[[ Task input, beginning ]]

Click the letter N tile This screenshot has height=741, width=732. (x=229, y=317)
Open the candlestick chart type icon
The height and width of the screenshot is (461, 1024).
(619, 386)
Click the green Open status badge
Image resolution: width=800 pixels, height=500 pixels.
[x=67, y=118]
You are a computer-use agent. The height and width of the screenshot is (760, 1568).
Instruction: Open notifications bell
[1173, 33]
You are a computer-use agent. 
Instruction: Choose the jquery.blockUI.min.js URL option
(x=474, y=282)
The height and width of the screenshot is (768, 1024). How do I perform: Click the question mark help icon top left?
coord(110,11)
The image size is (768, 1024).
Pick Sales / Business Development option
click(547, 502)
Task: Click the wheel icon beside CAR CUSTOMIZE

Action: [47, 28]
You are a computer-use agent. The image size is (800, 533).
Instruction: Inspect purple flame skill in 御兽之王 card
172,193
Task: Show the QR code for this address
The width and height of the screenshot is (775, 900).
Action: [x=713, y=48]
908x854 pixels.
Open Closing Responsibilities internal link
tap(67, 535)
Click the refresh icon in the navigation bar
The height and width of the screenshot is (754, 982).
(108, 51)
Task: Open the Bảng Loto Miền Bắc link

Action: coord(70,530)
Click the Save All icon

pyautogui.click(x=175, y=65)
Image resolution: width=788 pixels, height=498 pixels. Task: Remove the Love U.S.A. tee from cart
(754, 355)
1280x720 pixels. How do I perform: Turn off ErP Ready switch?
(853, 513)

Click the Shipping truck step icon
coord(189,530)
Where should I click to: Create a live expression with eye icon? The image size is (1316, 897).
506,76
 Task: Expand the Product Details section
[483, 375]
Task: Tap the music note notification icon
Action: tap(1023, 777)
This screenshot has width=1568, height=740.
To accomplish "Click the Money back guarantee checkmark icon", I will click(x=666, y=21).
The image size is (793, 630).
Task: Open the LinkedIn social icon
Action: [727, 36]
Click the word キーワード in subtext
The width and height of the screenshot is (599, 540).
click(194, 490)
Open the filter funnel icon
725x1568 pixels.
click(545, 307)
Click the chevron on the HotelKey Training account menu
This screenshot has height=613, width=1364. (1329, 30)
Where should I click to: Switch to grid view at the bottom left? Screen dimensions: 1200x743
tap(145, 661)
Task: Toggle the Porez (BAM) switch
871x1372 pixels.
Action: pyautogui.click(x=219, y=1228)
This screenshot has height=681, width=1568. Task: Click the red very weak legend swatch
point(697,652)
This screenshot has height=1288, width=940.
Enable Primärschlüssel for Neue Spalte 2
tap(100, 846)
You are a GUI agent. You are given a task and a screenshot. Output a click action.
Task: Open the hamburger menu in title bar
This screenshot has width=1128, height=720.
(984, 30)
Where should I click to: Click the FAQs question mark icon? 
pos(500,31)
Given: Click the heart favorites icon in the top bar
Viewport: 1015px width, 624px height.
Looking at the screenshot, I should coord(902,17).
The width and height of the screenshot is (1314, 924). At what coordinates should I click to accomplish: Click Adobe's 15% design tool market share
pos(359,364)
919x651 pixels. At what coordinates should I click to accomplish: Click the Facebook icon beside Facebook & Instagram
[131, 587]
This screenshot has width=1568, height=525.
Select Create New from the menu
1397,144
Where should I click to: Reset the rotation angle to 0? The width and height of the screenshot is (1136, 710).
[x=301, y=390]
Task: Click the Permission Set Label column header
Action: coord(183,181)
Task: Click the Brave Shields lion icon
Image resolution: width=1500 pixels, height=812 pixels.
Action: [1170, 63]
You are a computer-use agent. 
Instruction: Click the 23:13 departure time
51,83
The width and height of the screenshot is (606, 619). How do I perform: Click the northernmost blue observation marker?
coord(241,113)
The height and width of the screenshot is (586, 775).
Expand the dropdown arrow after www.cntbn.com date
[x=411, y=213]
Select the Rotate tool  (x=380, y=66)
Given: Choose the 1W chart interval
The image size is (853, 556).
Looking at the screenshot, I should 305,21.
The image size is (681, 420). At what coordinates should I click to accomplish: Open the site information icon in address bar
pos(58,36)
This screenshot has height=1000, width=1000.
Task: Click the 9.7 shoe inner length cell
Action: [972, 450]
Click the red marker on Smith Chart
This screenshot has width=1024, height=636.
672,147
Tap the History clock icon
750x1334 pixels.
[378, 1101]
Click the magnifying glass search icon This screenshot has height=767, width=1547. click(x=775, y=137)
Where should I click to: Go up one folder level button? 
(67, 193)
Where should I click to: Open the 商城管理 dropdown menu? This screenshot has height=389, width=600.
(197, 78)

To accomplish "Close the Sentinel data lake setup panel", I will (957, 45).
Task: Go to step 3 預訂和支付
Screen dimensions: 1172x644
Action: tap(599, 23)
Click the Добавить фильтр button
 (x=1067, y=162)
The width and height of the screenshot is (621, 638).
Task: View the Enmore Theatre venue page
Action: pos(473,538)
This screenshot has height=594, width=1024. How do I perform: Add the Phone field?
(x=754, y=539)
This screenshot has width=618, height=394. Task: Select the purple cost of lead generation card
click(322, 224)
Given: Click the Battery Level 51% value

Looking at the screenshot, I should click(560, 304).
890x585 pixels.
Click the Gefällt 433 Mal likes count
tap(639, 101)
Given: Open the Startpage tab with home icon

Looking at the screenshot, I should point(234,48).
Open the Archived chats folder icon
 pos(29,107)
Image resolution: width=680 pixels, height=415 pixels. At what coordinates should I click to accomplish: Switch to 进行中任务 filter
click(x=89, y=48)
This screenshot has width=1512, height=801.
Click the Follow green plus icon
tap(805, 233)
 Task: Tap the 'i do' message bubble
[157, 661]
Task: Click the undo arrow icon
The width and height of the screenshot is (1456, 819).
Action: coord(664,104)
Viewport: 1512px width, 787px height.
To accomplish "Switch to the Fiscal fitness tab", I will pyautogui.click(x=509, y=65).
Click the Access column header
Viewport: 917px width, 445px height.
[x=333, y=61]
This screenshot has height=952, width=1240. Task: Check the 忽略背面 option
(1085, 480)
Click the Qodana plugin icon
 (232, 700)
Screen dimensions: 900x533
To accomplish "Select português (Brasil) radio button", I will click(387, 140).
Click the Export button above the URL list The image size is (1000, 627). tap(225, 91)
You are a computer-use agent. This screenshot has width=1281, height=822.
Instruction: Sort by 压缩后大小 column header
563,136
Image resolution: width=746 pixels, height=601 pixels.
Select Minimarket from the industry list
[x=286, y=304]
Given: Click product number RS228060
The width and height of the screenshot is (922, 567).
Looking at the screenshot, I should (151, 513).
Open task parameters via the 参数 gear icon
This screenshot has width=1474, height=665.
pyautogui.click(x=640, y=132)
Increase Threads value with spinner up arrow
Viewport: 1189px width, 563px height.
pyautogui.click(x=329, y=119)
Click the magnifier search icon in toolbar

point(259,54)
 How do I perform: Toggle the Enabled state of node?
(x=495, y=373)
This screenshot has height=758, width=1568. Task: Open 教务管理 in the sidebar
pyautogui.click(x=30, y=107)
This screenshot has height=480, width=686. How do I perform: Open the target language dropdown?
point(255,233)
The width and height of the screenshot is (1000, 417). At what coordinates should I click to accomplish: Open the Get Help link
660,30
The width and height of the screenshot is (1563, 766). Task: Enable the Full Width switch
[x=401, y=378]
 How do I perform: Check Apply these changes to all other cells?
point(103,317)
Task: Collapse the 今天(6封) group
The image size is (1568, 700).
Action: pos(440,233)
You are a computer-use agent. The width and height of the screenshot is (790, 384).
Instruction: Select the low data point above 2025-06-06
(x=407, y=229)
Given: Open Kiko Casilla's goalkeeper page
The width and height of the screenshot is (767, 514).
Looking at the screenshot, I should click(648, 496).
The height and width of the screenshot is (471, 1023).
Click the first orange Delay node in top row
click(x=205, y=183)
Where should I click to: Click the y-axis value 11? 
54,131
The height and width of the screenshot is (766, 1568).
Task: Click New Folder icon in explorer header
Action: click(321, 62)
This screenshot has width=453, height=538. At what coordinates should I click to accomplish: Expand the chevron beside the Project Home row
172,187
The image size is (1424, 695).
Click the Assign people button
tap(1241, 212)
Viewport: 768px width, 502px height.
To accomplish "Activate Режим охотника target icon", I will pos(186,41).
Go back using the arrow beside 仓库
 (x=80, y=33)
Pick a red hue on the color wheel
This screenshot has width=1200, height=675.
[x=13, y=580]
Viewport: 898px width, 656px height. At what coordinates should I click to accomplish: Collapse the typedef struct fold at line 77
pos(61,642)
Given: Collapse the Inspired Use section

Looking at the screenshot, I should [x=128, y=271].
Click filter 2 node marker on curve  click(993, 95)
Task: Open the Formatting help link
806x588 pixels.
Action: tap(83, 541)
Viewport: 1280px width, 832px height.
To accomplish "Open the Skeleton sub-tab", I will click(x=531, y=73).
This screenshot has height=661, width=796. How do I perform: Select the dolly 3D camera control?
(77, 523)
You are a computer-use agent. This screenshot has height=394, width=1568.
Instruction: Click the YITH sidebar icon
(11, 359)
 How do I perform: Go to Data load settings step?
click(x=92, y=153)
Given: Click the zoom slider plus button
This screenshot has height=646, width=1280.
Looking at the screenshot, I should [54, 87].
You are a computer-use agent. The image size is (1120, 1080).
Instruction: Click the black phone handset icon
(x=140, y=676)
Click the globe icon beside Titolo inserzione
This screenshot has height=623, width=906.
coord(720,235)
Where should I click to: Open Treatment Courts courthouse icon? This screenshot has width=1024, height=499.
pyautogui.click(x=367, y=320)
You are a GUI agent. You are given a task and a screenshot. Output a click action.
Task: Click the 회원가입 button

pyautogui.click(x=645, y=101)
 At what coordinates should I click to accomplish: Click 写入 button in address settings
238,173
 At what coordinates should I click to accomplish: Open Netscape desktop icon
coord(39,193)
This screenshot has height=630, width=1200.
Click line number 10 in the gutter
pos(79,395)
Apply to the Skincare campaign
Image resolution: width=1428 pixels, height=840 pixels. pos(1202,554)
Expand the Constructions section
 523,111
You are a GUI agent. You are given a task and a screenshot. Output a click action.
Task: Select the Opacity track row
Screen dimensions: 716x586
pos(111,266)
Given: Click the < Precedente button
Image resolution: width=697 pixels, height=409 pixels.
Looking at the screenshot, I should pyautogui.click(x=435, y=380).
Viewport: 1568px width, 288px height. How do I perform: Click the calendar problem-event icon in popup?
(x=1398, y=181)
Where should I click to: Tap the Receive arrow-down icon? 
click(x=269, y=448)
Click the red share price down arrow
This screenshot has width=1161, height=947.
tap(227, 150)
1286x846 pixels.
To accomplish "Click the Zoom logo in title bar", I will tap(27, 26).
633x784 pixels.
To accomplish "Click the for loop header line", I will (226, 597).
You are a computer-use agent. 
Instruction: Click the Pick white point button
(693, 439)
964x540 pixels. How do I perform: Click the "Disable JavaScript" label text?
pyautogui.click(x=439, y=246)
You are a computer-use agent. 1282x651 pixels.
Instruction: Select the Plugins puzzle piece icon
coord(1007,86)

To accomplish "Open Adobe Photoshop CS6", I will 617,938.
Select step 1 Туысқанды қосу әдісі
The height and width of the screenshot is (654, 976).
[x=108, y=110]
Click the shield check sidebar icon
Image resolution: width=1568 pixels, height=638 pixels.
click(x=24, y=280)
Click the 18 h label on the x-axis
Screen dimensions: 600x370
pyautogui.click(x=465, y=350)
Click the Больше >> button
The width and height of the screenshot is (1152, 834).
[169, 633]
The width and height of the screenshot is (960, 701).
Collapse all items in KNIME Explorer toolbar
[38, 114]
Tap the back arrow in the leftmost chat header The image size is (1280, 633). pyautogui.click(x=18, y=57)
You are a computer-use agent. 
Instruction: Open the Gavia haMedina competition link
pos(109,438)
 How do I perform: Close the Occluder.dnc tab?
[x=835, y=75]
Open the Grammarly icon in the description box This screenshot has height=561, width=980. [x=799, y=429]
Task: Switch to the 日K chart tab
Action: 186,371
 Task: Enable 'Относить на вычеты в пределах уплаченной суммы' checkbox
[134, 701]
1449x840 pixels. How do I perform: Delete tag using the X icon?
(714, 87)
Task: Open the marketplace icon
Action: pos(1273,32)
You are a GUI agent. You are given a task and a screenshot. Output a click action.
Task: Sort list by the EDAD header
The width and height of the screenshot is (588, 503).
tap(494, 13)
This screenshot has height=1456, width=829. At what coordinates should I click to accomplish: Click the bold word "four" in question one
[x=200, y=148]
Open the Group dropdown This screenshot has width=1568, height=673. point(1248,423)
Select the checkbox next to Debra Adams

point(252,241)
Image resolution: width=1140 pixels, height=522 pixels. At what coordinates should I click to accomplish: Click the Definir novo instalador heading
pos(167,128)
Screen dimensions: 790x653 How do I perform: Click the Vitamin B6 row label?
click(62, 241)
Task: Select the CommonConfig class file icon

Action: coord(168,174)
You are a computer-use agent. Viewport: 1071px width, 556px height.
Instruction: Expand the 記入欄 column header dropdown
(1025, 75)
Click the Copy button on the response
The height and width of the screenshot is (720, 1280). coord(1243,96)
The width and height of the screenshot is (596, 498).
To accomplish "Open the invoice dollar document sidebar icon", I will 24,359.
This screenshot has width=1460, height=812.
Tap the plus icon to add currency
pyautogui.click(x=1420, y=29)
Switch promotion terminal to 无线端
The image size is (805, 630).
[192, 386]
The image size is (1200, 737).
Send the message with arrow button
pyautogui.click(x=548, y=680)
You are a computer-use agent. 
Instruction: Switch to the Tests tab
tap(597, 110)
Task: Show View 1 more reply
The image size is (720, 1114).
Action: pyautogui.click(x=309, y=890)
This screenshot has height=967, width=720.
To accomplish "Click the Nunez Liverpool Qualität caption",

[[ Task input, end ]]

Assignment
Could you return all lines from the data above that contain the string "title"?

Finished task
Task: Open the hamburger menu in title bar
To accomplish "Click the Zoom logo in title bar", I will tap(27, 26).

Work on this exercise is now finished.